There are two common ways to make this work and be interconnected. A common approach is to use owl:sameAs to indicate that data.my.domain/Winston_Churchill and data.your.domain/Winston_Churchill are describing the very same thing. The OWL community is not entirely supportive of that use.

The other approach is to use the annotation pattern and rdfs:seeAlso; in which case documents describing a resource live in many places, but they agree on a single, canonical, URI.

So what would that mean for Sussex?

Well, I’m not sure.

Fortunately, Chris has a limited decision to make right now, choosing a URI, or URIs, for the Mass Observation Archive. It is for this he is considering data.lib.sussex.ac.uk and www.sussex.ac.uk/library/.

Thinking about changing responsibilities over time, I have to say I would choose neither. It is perfectly conceivable that the mass observation may at some time move and not be under the remit of the University of Sussex Library, or even the university.

I would choose a hostname that can travel with the archive wherever it may live. Fortunately it already has one, http://www.massobs.org.uk/. Ideally the catalogue would live it something like catalogue.massobs.org.uk or maybe massobs.org.uk/archive or something like that.

My leaning on this is really because this web of data isn’t something separate from the web of documents, it’s “as well as” and “part of” the web as one whole thing. data.anything makes it somehow different; which in essence it’s not.

Postscript

Oh, on just one more thing…

URI type, for example one of:
• id – Identifier URI
• doc – Document URI, Representation URI
• def – Ontology URI
• set – Set URI

Personally, I really dislike this URI pattern.

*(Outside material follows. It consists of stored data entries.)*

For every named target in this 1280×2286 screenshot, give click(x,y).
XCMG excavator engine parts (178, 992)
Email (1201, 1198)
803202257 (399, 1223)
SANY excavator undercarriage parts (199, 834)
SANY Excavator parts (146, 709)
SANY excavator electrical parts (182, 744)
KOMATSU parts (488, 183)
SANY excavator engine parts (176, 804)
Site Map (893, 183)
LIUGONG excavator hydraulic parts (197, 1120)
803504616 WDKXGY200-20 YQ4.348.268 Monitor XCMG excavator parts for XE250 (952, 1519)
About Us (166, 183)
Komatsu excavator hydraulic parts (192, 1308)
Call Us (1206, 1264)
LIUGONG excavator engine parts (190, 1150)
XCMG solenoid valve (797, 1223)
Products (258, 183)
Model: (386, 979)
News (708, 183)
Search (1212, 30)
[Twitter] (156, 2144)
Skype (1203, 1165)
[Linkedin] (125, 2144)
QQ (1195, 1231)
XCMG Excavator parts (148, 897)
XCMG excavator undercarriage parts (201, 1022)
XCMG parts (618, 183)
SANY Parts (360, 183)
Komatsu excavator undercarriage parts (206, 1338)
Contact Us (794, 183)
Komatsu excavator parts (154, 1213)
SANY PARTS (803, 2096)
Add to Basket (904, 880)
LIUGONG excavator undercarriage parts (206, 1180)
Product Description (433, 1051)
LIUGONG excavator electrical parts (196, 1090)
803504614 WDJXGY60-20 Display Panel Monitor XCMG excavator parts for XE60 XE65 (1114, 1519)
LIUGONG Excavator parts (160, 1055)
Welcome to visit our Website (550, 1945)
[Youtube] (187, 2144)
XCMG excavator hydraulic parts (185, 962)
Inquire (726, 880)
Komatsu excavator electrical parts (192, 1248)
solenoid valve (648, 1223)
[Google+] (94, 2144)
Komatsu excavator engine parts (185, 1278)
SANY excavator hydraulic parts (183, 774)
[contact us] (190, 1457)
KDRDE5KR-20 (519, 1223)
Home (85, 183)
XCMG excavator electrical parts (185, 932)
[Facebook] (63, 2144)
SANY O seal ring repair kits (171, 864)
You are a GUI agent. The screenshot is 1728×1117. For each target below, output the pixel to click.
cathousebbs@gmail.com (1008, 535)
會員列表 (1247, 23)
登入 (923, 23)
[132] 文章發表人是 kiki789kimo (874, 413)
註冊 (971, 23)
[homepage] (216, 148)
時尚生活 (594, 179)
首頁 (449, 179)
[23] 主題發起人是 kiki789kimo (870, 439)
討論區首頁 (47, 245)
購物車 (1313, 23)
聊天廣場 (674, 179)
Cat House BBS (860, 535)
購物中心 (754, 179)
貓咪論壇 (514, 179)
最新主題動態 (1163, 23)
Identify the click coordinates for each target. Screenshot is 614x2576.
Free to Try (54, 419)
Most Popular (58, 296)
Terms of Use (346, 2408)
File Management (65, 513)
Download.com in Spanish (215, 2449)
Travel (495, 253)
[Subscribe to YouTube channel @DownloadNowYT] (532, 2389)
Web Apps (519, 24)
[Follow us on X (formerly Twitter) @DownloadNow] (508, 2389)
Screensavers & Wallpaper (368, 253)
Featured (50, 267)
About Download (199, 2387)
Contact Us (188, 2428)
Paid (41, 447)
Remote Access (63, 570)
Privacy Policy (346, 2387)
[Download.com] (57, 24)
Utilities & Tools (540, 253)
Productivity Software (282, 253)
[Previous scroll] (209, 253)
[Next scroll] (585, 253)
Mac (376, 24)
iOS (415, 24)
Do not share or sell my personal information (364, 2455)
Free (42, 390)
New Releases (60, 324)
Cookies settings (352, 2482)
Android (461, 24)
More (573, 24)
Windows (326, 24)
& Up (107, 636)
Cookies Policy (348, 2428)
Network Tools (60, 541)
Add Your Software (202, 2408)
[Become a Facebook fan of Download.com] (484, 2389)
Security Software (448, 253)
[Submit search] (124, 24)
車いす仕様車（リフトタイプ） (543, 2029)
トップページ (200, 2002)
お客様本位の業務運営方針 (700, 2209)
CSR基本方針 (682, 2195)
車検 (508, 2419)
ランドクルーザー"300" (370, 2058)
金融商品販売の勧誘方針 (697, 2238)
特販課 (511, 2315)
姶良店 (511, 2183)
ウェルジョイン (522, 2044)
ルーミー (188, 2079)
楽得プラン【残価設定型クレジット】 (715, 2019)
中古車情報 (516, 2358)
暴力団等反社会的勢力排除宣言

It leaves the distinguishing piece early in the URI, making it harder to spot the change as the server redirects and harder to select or change when working with the URIs.

I much prefer the pattern

/container/reference to mean the resource
/container/reference.rdf for the rdf/xml
/container/reference.html for the html

and expanding to

/container/reference.json, /container/reference.nt, /container/reference.xml and on and on.

My reasoning is simple, I can copy and paste the document URI from the address bar, paste it to curl on the command line and simply backspace a few to trim off the extension. Also, in the browser or wget, this pattern gives us files named something.html and something.rdf by default. Much easier to work with in most tools.